Task directions: Copy the lines from the one containing "You are a GUI" to the one containing "coord(441,690)", both included, requests and all, multiplying each coordinate in the answers by 0.55 and rounding to the nearest whole number, with halves rounded up. Give only these lines.

Records supplied:
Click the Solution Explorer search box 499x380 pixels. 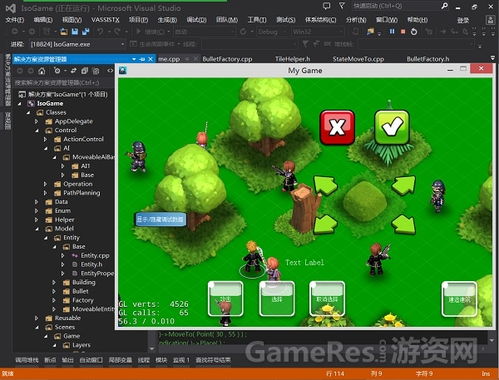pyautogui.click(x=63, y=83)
--
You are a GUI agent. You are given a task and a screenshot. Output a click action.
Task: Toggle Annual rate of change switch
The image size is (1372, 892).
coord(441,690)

Completed exercise:
You are a GUI agent. You are given a task and a screenshot. Output a click action.
Task: Toggle Annual rate of change switch
The image size is (1372, 892).
coord(243,380)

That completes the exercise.